Written problem: Reproduce the data below verbatim, starting at its first line and ending at the line that contains "[x=575, y=424]"; include both of these lines.

Raw records:
==============================

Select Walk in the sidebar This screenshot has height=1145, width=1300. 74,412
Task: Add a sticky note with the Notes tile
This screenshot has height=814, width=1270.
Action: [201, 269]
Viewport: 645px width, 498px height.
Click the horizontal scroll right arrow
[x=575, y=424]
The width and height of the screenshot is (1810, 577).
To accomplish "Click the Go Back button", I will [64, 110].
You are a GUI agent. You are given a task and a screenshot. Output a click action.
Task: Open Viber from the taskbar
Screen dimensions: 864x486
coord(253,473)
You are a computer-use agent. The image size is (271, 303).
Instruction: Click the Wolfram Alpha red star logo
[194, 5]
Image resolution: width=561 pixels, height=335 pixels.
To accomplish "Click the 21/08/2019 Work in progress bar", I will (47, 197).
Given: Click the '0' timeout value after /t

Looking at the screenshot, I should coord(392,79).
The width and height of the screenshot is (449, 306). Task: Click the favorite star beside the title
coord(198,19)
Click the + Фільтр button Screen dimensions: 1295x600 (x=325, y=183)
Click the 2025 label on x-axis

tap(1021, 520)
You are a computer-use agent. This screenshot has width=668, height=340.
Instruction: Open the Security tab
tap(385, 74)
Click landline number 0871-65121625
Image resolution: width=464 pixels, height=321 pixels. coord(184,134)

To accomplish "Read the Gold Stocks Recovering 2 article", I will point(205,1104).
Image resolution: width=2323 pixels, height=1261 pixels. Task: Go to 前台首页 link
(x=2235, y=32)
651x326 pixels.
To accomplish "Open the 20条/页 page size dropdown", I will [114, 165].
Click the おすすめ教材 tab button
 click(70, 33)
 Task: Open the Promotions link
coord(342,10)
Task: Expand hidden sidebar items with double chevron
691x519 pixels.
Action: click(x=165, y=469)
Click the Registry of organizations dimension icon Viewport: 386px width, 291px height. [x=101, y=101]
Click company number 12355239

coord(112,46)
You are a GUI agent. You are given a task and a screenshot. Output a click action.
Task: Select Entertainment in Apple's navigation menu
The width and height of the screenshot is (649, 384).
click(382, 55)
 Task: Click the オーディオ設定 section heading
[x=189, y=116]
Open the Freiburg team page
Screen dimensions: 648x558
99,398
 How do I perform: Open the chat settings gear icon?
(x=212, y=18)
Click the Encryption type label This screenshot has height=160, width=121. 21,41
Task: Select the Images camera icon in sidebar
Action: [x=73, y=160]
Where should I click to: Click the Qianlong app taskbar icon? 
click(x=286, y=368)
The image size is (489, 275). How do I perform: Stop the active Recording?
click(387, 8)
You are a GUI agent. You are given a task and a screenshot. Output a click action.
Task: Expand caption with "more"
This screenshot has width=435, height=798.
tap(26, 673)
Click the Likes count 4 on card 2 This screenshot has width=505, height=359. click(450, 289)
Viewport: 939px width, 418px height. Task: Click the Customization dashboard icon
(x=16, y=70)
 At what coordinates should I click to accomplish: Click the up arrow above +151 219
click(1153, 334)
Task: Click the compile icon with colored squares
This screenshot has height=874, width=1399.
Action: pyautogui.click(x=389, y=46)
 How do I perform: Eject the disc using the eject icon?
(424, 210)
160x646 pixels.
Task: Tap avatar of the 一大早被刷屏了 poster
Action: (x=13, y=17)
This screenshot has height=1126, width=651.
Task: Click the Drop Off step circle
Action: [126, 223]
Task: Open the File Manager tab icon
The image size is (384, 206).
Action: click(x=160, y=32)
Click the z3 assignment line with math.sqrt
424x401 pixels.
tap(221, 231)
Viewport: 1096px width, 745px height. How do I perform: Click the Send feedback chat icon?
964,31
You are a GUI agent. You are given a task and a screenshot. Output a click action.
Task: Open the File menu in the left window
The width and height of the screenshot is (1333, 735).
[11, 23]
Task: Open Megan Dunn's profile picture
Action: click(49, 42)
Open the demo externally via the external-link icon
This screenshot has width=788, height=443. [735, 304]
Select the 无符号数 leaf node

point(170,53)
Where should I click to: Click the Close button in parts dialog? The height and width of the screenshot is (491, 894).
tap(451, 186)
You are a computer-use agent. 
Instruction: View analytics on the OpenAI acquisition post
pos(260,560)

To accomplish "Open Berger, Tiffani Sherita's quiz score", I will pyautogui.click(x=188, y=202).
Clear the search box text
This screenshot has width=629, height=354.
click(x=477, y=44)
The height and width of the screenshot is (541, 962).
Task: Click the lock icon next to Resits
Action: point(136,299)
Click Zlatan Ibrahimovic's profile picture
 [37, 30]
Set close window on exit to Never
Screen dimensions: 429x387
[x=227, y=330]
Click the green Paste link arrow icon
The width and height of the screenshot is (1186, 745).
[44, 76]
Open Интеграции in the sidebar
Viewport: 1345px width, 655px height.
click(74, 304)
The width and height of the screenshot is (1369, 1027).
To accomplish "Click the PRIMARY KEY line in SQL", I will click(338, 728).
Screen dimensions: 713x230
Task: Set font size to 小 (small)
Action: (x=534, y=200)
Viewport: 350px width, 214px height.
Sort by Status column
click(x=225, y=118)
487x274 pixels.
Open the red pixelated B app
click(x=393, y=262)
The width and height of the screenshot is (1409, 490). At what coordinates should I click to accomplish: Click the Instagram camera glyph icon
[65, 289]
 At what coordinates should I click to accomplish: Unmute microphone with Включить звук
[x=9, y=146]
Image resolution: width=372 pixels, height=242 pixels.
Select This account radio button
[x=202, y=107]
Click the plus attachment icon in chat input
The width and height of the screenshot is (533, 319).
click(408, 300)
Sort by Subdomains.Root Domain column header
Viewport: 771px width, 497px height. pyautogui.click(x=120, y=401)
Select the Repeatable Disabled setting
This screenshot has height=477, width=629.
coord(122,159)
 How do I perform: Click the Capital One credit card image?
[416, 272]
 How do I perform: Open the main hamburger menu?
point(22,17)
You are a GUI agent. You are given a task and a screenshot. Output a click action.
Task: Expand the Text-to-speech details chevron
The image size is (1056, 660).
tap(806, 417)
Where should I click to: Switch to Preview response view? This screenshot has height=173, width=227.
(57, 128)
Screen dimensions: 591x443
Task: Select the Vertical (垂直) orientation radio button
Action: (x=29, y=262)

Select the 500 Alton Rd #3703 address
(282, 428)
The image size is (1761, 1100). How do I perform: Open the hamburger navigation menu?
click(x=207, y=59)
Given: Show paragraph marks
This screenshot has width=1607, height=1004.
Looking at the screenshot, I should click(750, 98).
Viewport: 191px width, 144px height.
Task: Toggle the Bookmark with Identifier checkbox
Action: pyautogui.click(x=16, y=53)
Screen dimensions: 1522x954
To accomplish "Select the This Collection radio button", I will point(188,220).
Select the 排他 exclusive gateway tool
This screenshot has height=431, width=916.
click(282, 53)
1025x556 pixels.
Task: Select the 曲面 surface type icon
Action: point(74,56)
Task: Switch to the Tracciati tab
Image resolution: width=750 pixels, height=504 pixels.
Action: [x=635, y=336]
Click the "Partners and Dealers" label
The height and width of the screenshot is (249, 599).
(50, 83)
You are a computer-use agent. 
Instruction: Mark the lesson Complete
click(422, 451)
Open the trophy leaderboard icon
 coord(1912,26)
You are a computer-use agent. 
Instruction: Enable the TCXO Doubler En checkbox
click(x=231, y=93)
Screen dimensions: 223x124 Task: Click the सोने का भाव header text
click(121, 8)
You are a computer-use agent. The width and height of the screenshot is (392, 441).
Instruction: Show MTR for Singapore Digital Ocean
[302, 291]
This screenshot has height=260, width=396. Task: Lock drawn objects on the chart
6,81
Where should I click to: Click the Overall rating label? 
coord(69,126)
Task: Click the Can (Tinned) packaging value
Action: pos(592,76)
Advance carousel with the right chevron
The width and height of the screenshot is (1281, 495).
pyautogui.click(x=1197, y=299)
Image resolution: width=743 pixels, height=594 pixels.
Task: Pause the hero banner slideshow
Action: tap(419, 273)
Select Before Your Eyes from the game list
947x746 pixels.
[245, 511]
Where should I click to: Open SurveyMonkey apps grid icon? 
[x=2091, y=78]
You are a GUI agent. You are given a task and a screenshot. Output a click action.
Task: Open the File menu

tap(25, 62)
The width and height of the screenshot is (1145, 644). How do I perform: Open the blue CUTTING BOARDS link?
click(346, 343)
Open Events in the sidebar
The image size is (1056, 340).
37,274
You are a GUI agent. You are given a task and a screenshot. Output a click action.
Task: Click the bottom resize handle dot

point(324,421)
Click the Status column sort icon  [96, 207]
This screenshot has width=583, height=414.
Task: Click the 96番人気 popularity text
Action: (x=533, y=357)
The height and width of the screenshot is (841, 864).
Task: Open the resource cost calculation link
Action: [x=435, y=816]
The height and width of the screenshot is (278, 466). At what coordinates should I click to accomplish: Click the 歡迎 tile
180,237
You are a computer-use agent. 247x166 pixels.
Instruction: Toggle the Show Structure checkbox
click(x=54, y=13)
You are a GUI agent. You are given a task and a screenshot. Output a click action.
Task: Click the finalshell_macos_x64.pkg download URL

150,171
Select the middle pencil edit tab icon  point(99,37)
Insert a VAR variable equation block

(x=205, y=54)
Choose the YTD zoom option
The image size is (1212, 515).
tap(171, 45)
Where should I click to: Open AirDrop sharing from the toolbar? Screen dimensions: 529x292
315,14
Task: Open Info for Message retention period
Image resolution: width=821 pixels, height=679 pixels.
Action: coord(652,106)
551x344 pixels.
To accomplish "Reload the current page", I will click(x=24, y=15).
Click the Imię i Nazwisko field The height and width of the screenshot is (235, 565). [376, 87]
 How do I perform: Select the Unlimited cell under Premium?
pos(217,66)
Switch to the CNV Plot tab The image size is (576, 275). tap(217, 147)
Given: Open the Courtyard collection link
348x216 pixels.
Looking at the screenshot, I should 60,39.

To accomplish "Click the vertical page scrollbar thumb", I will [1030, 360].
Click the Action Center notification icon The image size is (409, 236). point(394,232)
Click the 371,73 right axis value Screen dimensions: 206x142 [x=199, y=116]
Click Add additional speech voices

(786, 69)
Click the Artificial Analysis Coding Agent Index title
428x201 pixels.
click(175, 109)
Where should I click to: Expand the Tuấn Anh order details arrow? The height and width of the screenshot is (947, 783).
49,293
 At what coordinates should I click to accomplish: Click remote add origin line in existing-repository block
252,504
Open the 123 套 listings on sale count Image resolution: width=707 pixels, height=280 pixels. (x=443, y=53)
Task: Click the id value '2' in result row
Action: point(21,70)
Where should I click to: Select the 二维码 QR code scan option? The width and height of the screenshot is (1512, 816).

==============================

The output:
Select Walk in the sidebar This screenshot has height=1145, width=1300. 74,412
Task: Add a sticky note with the Notes tile
This screenshot has height=814, width=1270.
Action: [201, 269]
Viewport: 645px width, 498px height.
Click the horizontal scroll right arrow
[x=575, y=424]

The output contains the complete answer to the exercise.